WORK INSTRUCTION »
Make an exact copy of the entries below with the pictures removed.

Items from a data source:
╔══

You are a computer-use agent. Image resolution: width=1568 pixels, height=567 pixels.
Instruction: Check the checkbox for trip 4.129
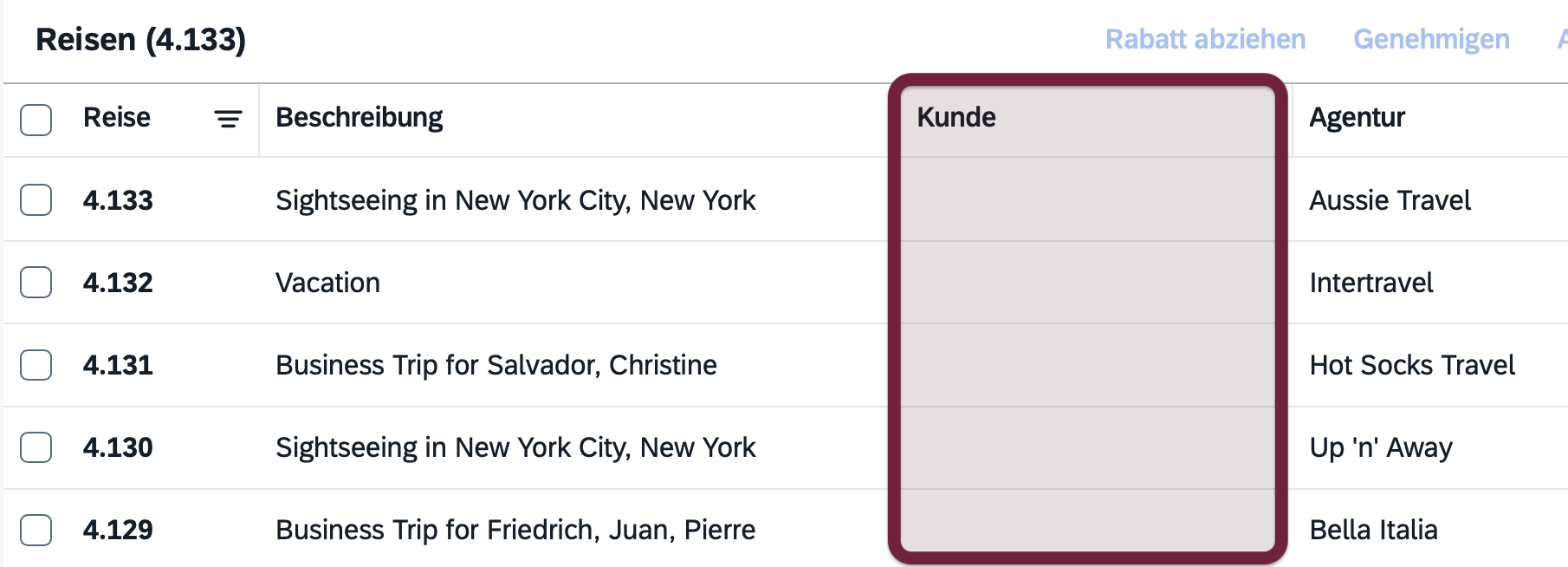35,530
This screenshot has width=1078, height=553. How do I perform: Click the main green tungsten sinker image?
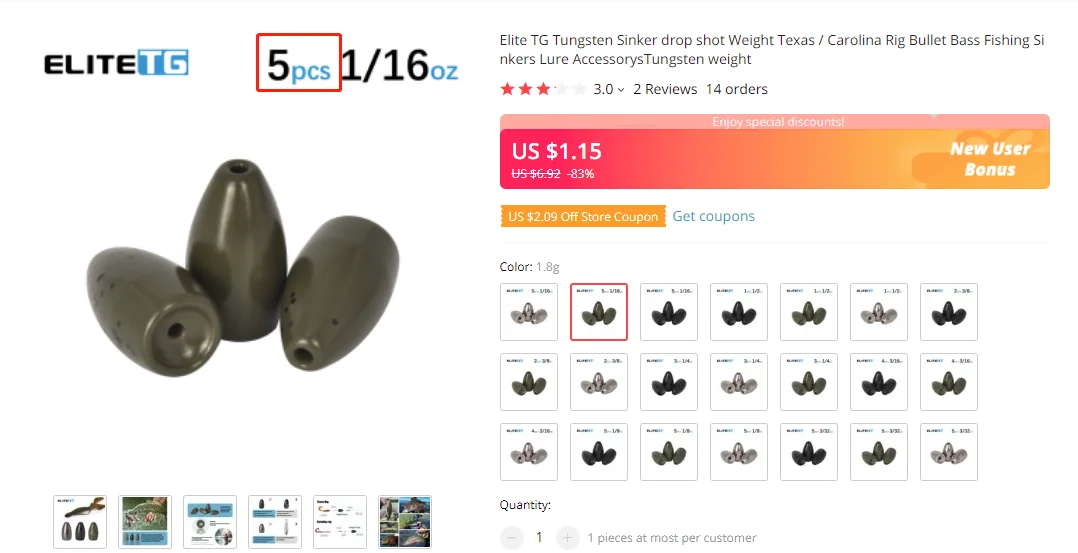coord(242,268)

╚══

YOUR RESPONSE »
You are a computer-use agent. Image resolution: width=1568 pixels, height=567 pixels.
Instruction: Check the checkbox for trip 4.129
35,530
This screenshot has width=1078, height=553. How do I perform: Click the main green tungsten sinker image?
coord(242,268)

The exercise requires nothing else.